He did not look surprised.
He looked caught.
“Context matters,” he said.
“Yes,” she said. “It does.”
“You were unruly.”
“I was twelve.”
“You were disruptive.”
“I was bleeding.”
His jaw flexed.
“You survived.”
“That was not your intention.”
“That is a false accusation.”
She leaned forward.
“No,” she said quietly. “It is a documented one.”
He folded his hands.
“If you release this,” he said, “you destroy yourself too.”
“I already died here,” she answered.
“You think the public will embrace you? The illegitimate daughter raised by a maid?”
“They already have.”
He studied her.
Confidence radiated without heat — like steel.
“You planned this long,” he said.
“I planned nothing,” she replied. “I built power.”
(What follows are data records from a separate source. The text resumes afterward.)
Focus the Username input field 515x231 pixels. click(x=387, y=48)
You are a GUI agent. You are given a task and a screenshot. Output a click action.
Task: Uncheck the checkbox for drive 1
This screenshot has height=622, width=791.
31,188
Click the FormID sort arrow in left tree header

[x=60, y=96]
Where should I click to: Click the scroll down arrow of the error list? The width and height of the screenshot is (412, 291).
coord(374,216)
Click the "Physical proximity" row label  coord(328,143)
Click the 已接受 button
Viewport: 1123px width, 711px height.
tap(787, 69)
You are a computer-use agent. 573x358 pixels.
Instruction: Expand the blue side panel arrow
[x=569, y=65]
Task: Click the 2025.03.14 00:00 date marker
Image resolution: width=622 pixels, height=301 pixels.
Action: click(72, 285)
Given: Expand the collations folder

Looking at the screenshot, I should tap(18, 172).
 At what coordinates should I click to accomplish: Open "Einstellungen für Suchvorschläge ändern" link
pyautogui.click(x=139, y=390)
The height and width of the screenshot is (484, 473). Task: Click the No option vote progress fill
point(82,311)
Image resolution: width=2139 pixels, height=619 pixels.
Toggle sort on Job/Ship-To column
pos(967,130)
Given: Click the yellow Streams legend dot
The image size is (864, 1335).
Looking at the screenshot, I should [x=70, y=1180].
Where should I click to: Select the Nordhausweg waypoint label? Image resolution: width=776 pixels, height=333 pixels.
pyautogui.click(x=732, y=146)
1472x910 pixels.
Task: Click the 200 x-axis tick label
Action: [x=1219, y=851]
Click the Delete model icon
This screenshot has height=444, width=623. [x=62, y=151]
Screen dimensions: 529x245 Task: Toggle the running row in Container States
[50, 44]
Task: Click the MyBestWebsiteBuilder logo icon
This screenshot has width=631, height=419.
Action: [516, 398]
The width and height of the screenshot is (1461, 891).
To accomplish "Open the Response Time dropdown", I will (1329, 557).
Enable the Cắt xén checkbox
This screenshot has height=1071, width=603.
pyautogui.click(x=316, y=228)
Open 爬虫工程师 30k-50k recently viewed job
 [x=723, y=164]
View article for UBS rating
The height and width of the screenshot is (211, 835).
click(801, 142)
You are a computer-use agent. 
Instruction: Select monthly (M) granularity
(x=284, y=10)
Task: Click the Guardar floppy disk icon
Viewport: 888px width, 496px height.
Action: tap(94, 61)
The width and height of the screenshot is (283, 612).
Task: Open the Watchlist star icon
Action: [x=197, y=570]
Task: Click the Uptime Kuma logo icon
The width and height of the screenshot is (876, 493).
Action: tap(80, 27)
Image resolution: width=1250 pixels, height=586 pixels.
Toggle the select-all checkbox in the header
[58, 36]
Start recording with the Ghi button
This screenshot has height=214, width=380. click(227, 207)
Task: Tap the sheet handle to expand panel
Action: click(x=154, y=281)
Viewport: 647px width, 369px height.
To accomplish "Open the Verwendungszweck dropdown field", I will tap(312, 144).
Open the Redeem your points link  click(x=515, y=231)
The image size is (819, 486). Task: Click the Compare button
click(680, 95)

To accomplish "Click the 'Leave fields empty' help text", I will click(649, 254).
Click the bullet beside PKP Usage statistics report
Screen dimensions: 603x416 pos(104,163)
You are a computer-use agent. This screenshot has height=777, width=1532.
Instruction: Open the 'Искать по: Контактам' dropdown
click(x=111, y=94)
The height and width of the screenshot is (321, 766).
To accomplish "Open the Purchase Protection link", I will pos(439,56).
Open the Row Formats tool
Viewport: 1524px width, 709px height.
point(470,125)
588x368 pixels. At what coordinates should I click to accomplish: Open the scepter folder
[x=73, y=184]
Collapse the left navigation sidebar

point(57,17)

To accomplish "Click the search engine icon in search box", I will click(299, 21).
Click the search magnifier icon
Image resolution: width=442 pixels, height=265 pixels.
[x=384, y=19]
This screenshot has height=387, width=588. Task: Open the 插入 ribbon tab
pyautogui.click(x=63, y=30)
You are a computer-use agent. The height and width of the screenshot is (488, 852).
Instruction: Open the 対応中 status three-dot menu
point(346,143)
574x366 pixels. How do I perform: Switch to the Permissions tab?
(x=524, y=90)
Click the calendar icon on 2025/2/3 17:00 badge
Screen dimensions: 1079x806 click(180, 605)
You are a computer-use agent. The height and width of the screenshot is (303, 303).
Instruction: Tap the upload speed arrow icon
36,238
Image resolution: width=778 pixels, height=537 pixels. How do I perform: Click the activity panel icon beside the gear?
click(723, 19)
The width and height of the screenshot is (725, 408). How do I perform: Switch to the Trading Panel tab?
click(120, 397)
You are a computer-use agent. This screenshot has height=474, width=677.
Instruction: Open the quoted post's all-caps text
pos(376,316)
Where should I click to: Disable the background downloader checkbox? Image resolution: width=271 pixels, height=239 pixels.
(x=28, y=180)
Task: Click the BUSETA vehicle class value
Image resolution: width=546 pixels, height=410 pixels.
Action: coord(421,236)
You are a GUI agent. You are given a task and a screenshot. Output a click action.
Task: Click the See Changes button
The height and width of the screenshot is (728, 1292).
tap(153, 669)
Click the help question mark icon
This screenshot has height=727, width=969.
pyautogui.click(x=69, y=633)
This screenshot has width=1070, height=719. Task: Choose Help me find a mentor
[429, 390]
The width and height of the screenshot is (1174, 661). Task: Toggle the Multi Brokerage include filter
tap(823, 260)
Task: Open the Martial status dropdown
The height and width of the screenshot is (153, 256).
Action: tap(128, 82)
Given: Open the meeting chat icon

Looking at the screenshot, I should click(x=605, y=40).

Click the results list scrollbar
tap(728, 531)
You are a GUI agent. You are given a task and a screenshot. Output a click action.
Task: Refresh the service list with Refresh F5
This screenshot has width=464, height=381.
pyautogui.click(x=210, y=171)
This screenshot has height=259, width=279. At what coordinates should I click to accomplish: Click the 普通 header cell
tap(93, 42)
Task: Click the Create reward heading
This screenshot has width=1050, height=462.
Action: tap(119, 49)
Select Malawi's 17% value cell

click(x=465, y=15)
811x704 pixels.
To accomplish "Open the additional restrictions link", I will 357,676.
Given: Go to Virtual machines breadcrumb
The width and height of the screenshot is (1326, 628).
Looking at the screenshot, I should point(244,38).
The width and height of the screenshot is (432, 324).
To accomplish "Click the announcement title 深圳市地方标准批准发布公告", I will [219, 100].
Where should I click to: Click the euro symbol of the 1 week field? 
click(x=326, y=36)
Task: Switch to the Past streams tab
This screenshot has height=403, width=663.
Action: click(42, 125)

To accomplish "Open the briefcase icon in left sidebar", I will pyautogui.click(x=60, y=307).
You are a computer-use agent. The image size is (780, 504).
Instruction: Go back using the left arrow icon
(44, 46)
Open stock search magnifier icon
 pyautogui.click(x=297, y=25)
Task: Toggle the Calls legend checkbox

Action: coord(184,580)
“Power without roots collapses.”
“Roots without morality rot.”
“You speak like an outsider.”
“I was treated like one.”
He pushed the settlement folder closer.
“Take it.”
“No.”
“Name your price.”
“You cannot afford it.”
“Everything has a price.”
“Yes,” she said. “Yours is exposure.”
He held her gaze.
Then, unexpectedly —
He smiled.
“You think you understand the battlefield,” he said. “You only understand tactics.”
“And you,” she said, “only understand dominance.”
“Same thing.”
“Not anymore.”
He tapped the desk once more.
“Withdraw your acquisition pressure,” he said. “Publicly reconcile. I will name you in succession planning.”
She actually blinked.
Not from temptation.
From disbelief.
“You still think I want your throne,” she said.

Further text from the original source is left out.